El guion tuvo aroma conocido para el fútbol español. Merino, el mismo que decidió los cuartos de final de la Eurocopa 2024 ante Alemania, volvió a aparecer en una noche pesada, cerrada y de enorme tensión competitiva.
España dominó buena parte del encuentro, generó ocasiones claras y también perdonó más de la cuenta. Pero cuando el margen ya era mínimo, encontró el gol en una jugada que nació desde la movilidad de Ferran Torres, quien filtró el balón para que Merino definiera ante Diogo Costa.
El mediocampista, cada vez más cerca del área en su evolución futbolística, resolvió con oficio de delantero y celebró como su padre Ángel Miguel, dando la vuelta al banderín del córner tras un gol que puede marcar el rumbo español en este Mundial.
Antes del desenlace, el partido había tenido un protagonista silencioso y dominante: Rodri.
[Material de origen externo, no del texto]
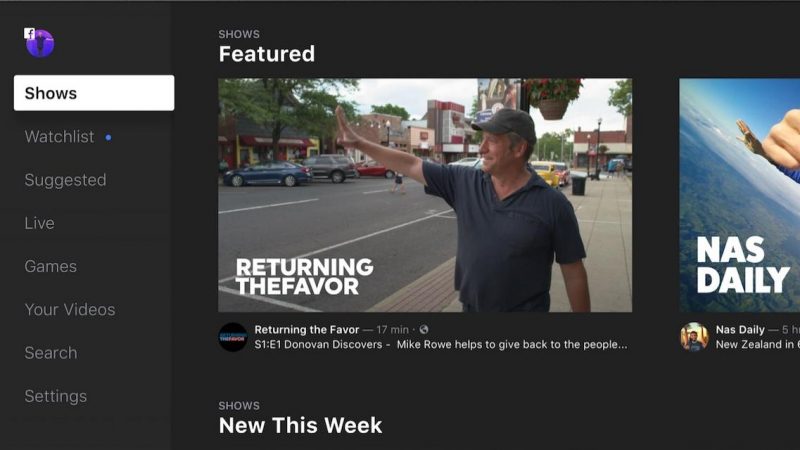Click the blue Watchlist notification dot

click(108, 137)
El centrocampista recuperó el nivel que lo llevó a ganar el Balón de Oro y sostuvo a España desde la pausa, la recuperación y la claridad con balón.
En los primeros 20 minutos, Rodri ya había ganado tres duelos, robado con precisión y manejado los tiempos de un encuentro que pedía calma. Desde sus pies nació una de las primeras grandes oportunidades, con un pase filtrado para Lamine Yamal, quien no logró definir con potencia ante Diogo Costa.
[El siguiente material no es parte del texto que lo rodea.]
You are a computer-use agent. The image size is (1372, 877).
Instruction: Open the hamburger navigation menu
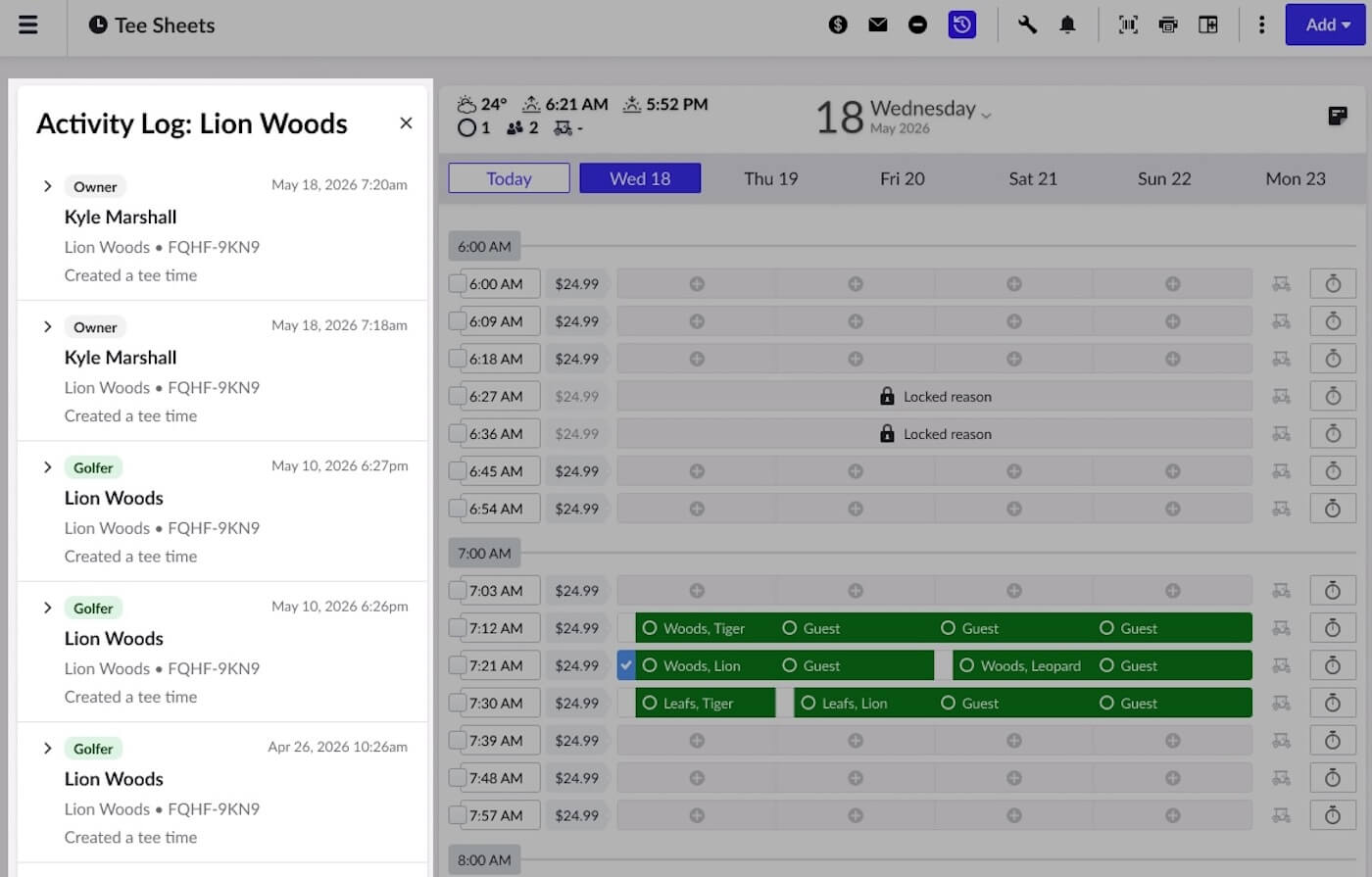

El portero portugués también respondió ante un remate de Álex Baena, en una de las atajadas más exigentes de la noche. Antes, Mikel Oyarzabal había fallado un mano a mano tras una acción construida por Dani Olmo, el jugador con más chispa en el ataque español.
Portugal, aunque dominado por tramos, no estuvo lejos de golpear. Unai Simón tuvo su intervención más exigente del torneo al detener un cabezazo de Joao Félix y luego un remate forzado de Cristiano Ronaldo tras el rebote.
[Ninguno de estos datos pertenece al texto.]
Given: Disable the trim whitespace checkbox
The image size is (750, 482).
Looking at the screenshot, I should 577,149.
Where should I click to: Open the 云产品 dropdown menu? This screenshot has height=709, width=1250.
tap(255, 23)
Poco después, el travesaño salvó a España luego de un disparo de Nuno Mendes, desviado por Pedro Porro a la salida de un córner.
El descanso ordenó mejor a Portugal, pero España recuperó terreno con el paso de los minutos. La lesión de Nuno Mendes abrió una pequeña grieta por el costado, justo en la única acción en la que Lamine Yamal logró superarlo en el uno contra uno.
Luis de la Fuente había mantenido una confianza absoluta en Merino, pese a que una lesión en el pie lo dejó fuera durante cuatro meses, entre finales de enero y finales de mayo. Esa apuesta encontró recompensa en el momento más delicado.
Portugal todavía tuvo dos opciones para empatar, con remates de Bernardo Silva y Joao Neves que pasaron cerca, pero España resistió hasta el final.
La Roja avanza a cuartos con sufrimiento, oficio y un héroe repetido. Mikel Merino volvió a aparecer cuando más pesaba la eliminatoria y mantuvo vivo el sueño español de conquistar la segunda estrella mundialista.